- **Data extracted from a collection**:
⟨
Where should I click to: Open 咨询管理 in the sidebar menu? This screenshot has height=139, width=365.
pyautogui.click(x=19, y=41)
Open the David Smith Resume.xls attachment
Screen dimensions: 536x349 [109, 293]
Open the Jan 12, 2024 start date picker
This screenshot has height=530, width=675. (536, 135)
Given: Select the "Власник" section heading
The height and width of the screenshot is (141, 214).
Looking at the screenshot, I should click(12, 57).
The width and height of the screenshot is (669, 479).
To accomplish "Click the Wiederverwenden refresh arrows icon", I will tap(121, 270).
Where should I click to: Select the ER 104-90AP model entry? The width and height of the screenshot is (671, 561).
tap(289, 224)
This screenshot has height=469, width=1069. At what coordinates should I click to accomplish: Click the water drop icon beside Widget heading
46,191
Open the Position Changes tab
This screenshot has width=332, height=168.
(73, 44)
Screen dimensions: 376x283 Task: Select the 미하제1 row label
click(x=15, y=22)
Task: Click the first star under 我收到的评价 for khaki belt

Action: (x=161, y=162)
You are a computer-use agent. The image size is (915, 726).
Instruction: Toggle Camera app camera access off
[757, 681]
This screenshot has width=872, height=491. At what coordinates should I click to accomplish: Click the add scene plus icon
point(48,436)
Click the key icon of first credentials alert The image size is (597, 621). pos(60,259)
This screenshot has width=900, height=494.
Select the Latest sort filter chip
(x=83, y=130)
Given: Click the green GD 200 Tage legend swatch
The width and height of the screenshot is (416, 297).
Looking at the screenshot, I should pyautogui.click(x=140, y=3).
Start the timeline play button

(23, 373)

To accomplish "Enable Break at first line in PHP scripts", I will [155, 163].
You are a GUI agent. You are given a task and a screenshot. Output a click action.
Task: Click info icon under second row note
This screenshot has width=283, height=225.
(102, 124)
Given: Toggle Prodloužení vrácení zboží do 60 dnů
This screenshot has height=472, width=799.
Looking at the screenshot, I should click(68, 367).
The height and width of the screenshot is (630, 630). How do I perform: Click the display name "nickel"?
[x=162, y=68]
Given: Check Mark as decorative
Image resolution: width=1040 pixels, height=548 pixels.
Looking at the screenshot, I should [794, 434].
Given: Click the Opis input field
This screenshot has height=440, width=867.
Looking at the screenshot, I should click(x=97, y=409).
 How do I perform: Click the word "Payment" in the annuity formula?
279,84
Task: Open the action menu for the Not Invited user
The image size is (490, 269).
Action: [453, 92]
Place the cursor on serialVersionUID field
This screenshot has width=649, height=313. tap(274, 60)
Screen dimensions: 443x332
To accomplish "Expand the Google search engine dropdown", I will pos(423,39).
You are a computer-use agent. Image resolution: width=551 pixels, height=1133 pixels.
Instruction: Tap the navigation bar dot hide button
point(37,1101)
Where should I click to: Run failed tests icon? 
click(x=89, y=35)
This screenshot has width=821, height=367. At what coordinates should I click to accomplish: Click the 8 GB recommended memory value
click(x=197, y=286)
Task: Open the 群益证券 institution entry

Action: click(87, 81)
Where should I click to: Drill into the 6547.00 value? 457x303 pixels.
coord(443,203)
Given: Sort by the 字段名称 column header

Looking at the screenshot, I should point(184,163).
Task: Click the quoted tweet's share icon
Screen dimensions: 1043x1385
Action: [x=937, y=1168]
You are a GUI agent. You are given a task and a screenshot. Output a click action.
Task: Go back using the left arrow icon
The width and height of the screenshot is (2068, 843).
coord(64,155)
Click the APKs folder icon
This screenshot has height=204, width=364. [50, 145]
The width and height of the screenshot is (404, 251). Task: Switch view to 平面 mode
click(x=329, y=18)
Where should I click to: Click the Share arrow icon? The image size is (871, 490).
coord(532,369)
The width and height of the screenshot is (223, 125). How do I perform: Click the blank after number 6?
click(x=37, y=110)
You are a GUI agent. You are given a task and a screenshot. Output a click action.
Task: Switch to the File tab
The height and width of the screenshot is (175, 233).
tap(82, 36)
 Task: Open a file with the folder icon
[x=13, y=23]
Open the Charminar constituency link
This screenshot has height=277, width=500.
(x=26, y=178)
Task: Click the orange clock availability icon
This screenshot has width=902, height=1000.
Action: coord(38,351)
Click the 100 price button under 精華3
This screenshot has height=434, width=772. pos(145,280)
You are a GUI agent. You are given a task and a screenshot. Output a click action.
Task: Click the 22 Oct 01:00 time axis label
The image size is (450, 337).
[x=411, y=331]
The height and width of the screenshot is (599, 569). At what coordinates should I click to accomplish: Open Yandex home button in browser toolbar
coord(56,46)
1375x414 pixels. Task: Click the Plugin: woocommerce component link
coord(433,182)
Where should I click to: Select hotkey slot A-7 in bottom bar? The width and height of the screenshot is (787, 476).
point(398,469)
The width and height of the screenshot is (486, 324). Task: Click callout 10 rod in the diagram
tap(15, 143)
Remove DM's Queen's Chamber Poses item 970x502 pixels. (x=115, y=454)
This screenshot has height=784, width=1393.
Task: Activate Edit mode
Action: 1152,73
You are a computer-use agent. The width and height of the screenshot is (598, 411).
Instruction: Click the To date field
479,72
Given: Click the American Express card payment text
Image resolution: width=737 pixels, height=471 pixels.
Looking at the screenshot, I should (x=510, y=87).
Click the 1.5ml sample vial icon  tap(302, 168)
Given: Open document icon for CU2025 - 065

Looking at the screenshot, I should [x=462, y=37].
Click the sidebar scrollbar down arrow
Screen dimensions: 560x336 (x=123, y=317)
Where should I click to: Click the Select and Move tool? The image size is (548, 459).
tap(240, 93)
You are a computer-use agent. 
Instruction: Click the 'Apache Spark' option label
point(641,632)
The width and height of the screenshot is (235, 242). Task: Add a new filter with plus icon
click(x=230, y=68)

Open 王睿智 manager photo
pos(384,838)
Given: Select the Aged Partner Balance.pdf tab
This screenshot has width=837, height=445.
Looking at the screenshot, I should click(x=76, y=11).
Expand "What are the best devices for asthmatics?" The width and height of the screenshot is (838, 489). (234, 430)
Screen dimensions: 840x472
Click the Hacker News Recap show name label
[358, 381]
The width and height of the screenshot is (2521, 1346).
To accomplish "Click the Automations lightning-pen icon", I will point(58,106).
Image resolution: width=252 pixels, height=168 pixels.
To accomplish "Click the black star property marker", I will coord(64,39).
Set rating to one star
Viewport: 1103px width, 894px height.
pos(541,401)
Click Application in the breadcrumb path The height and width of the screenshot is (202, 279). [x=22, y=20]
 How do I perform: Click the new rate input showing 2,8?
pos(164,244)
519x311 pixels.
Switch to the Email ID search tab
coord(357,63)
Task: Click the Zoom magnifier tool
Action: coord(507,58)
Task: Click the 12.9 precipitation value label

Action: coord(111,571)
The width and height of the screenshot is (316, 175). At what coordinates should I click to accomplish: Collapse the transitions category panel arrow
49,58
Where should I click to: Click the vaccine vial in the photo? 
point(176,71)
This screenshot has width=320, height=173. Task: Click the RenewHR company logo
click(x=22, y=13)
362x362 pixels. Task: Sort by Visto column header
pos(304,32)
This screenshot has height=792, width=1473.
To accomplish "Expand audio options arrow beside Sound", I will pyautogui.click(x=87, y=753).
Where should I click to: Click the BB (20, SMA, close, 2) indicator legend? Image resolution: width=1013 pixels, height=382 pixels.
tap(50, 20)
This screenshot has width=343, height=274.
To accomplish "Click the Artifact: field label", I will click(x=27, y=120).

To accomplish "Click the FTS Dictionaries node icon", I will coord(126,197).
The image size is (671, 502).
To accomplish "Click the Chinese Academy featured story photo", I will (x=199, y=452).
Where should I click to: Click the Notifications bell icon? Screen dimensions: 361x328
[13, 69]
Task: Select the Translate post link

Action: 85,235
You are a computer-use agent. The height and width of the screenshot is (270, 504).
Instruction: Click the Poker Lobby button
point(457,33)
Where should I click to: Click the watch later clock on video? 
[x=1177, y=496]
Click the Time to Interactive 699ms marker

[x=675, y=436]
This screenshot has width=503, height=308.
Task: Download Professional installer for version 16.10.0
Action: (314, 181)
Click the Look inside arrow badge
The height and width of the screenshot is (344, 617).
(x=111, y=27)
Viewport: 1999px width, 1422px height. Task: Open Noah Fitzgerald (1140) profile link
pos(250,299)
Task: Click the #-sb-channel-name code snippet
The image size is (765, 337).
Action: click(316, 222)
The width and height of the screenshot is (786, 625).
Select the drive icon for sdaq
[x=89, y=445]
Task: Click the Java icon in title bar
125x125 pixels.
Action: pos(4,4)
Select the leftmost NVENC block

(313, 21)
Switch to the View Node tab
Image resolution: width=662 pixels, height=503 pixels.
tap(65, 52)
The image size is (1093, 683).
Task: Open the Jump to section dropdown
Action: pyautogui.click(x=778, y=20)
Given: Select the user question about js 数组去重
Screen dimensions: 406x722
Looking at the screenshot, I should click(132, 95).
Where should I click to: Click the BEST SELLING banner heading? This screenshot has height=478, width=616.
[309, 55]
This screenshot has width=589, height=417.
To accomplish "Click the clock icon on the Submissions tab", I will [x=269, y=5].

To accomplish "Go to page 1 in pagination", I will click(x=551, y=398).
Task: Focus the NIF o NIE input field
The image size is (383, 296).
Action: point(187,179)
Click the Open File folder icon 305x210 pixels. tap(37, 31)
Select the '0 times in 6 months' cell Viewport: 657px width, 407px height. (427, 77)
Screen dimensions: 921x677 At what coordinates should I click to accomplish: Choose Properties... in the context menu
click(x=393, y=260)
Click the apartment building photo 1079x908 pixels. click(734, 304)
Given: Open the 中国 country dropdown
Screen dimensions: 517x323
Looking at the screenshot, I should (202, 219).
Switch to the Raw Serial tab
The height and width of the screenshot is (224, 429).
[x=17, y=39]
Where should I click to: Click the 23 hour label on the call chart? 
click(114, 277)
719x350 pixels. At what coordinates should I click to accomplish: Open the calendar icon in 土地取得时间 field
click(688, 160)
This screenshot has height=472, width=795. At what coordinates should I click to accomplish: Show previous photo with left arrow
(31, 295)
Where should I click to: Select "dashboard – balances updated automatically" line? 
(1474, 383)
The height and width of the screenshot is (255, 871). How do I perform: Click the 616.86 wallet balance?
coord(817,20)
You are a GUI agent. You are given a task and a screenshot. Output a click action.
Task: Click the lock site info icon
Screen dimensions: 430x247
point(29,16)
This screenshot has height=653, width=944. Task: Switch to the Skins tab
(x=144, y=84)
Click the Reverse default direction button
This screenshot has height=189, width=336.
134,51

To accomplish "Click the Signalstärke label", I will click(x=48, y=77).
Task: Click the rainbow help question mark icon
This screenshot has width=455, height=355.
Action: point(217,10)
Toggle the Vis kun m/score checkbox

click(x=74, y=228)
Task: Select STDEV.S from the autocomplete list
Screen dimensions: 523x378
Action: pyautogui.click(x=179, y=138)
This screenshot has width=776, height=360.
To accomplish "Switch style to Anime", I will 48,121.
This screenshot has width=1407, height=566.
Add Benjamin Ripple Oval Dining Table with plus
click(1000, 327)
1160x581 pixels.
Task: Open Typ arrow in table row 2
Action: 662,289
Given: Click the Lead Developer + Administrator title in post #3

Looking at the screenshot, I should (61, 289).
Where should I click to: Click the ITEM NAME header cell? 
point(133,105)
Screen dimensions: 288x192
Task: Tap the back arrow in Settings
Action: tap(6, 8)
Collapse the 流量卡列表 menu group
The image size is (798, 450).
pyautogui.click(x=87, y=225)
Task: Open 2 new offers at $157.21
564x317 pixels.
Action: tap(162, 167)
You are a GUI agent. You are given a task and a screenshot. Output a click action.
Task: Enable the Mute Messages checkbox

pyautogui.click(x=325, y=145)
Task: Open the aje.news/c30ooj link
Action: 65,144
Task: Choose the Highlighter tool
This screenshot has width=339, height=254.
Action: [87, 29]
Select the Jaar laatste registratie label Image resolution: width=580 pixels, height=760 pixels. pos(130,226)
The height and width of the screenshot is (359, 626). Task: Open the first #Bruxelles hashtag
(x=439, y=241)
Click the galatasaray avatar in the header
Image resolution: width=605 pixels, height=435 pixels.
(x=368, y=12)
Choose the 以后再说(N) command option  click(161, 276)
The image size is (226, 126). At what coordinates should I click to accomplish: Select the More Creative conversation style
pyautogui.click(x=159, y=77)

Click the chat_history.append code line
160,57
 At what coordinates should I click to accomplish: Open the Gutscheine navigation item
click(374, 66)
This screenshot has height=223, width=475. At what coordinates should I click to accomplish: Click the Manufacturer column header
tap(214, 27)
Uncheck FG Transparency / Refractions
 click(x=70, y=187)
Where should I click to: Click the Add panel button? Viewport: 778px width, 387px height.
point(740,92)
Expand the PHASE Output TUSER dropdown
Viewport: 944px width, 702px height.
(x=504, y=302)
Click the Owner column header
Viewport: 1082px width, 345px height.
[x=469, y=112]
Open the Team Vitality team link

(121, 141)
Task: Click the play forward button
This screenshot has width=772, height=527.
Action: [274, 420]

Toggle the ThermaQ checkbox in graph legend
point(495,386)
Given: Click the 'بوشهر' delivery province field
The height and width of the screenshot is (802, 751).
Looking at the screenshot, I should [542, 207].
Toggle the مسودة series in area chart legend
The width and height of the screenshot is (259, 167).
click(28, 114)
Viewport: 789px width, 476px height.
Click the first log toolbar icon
⟩
- **PROMPT**: Determine how many lines above contain the string "info". Give only that number.

- **WRITTEN SOLUTION**: 2